[Saved data entries]
+ + +

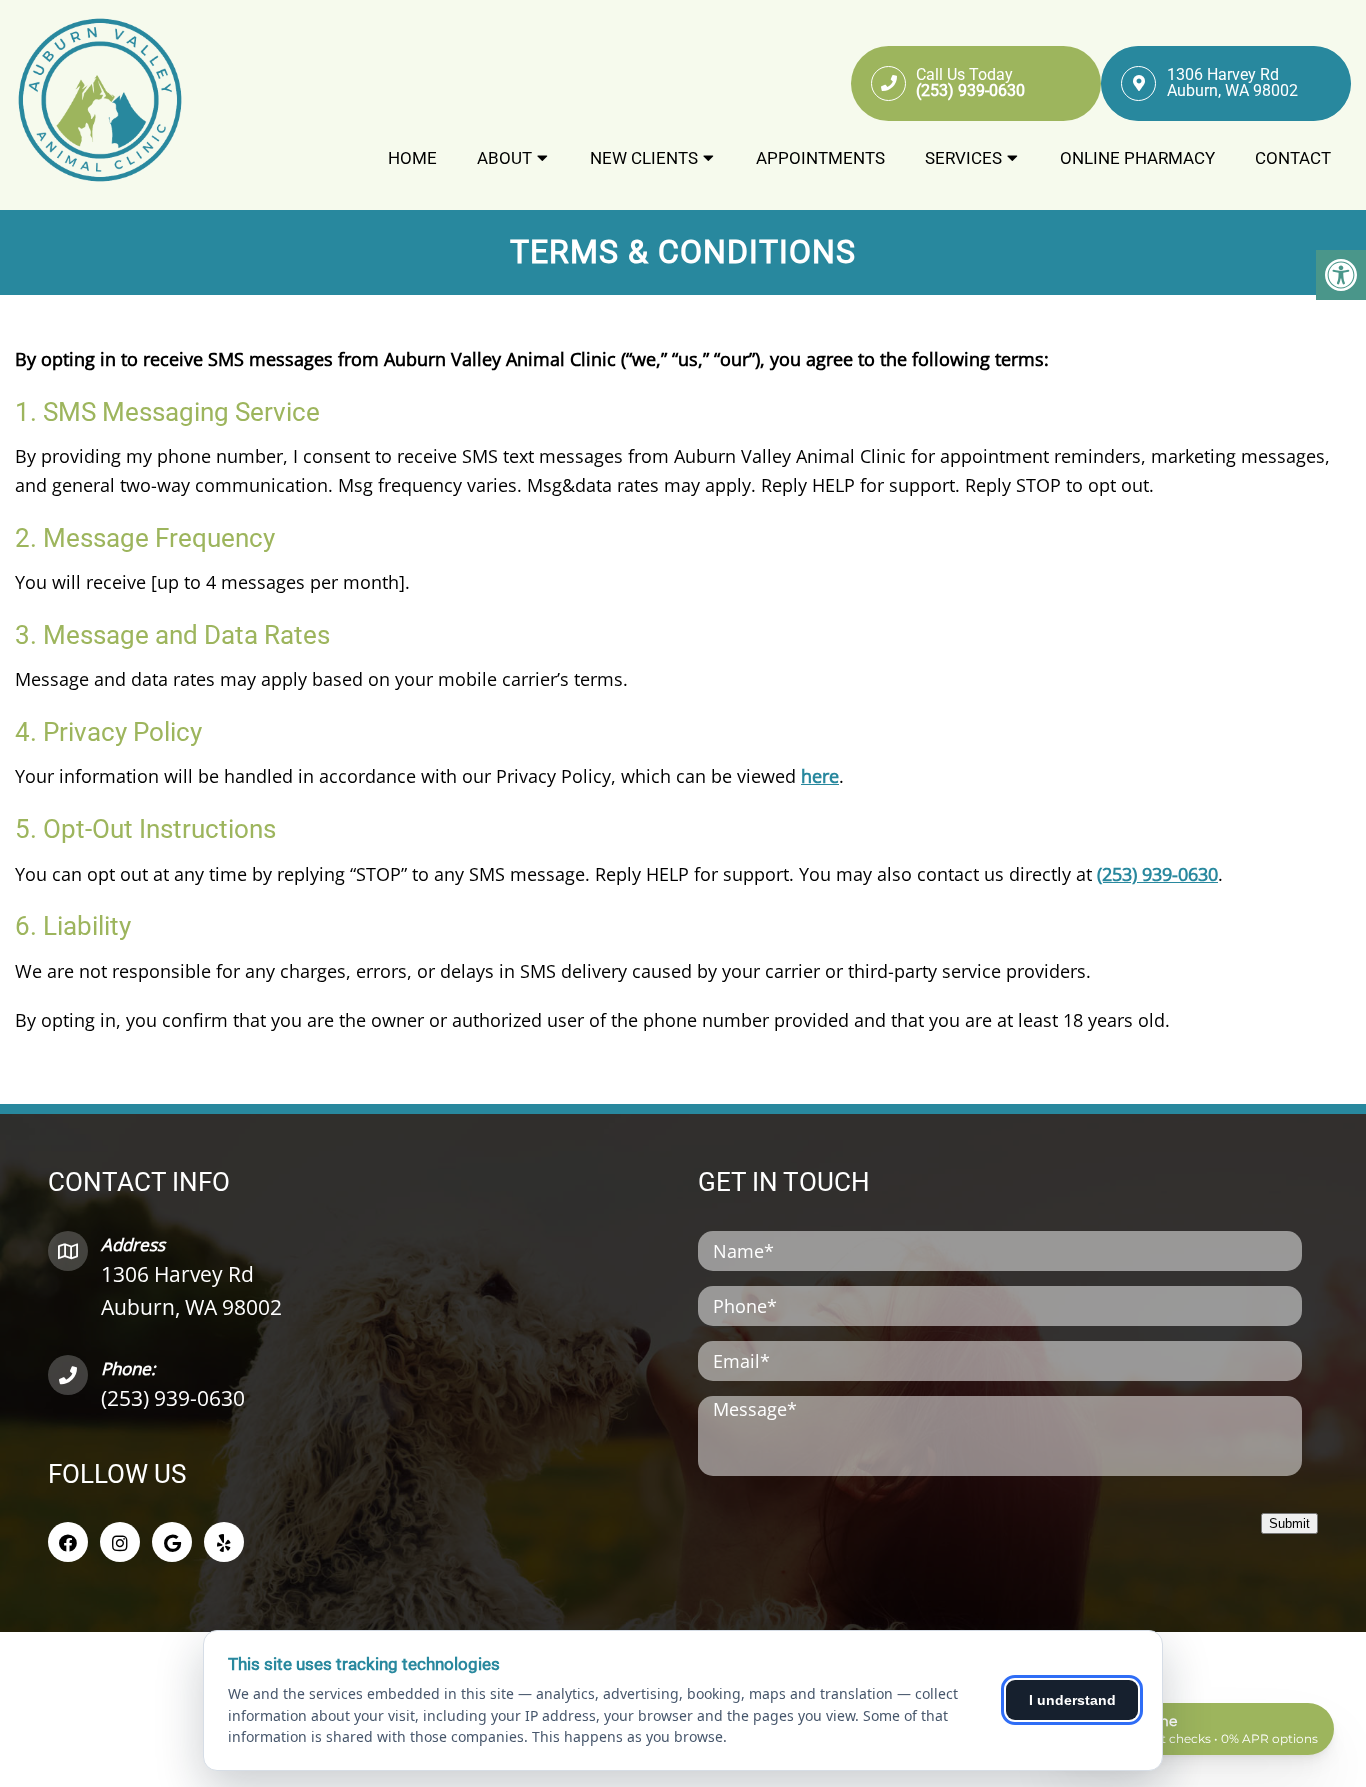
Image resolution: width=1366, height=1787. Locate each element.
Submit (1289, 1523)
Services (963, 158)
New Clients (644, 158)
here (820, 776)
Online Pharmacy (1137, 158)
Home (412, 158)
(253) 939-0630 (1157, 874)
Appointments (820, 158)
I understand (1072, 1700)
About (504, 158)
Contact (1293, 158)
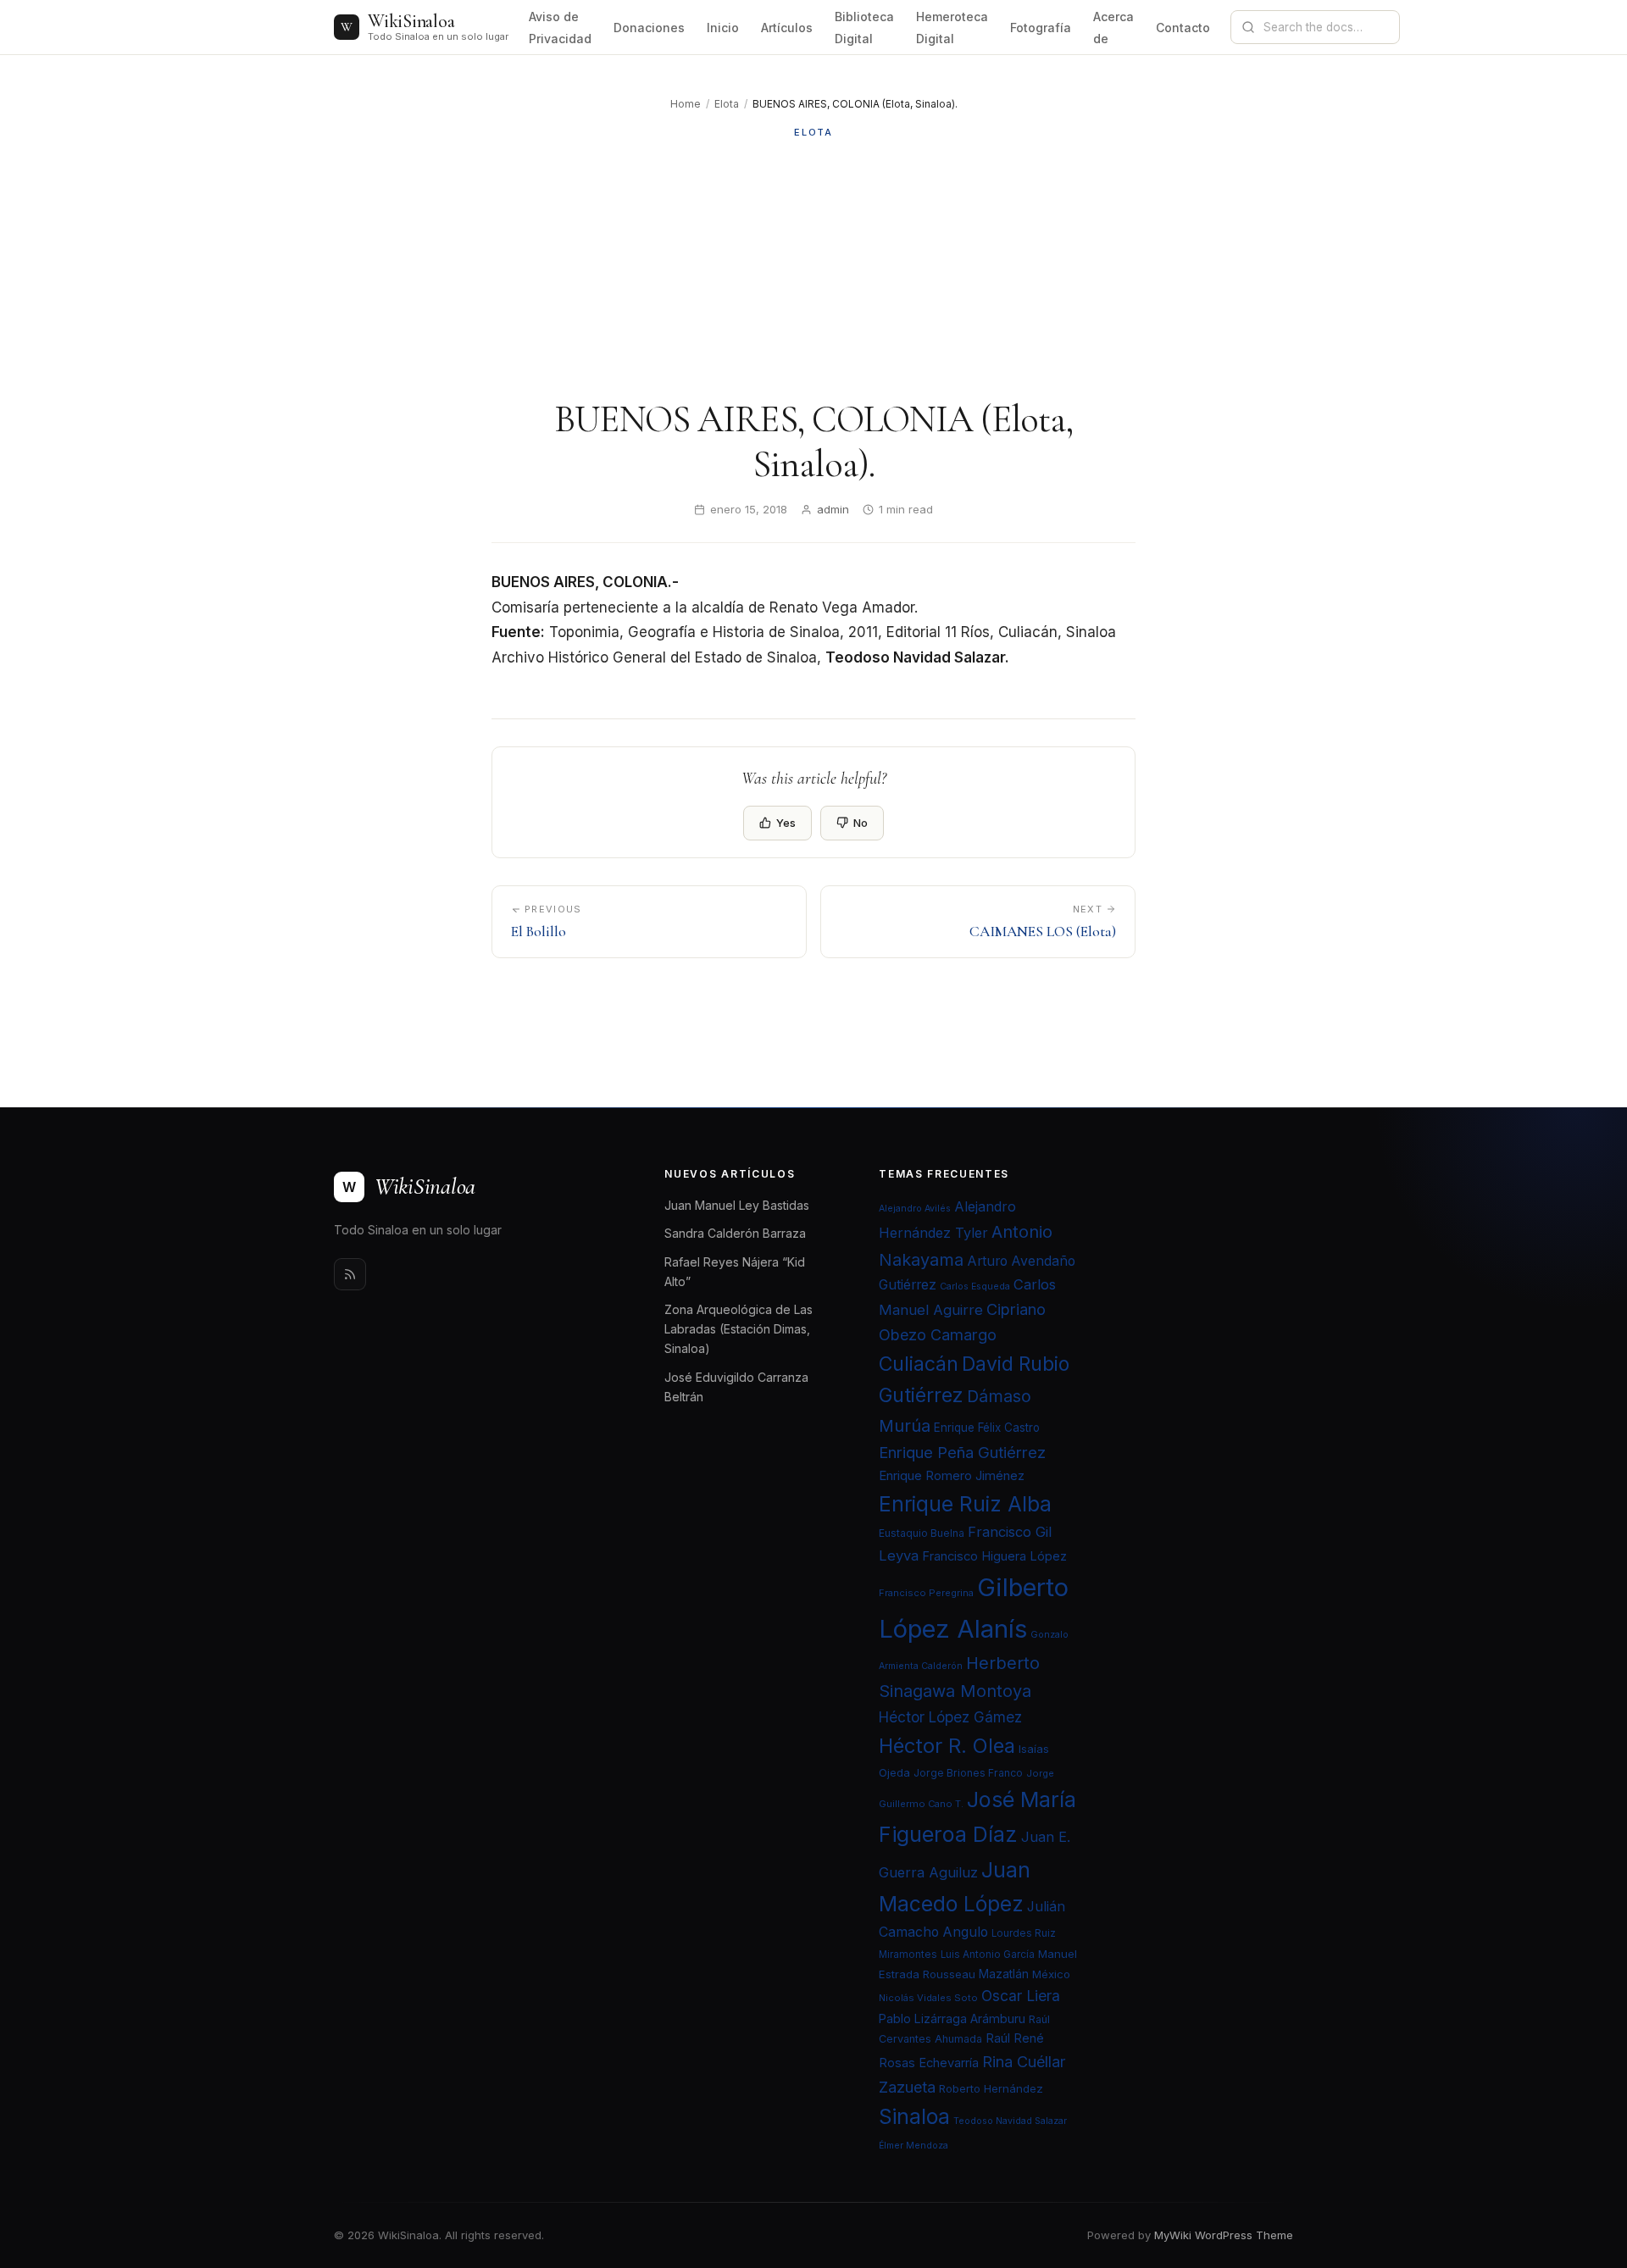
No (860, 822)
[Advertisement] (813, 268)
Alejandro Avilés (915, 1208)
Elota (726, 103)
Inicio (723, 27)
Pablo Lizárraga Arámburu (952, 2018)
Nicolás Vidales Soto (928, 1998)
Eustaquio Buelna (921, 1533)
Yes (786, 822)
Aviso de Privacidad (560, 27)
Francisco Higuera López (994, 1556)
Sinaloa (914, 2116)
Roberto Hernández (991, 2088)
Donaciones (649, 27)
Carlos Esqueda (975, 1286)
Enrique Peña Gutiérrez (962, 1452)
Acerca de (1113, 27)
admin (833, 509)
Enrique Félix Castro (987, 1427)
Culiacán (918, 1364)
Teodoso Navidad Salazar (1010, 2121)
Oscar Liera (1020, 1996)
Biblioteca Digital (864, 27)
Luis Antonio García (988, 1954)
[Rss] (350, 1274)
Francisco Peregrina (926, 1593)
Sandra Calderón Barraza (735, 1233)
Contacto (1183, 27)
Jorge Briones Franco (968, 1772)
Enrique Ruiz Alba (965, 1504)
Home (685, 103)
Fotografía (1040, 27)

+ + +

Pull out all lines containing the word "Francisco" from the entries above.

# Answer to this exercise
Francisco Higuera López (994, 1556)
Francisco Peregrina (926, 1593)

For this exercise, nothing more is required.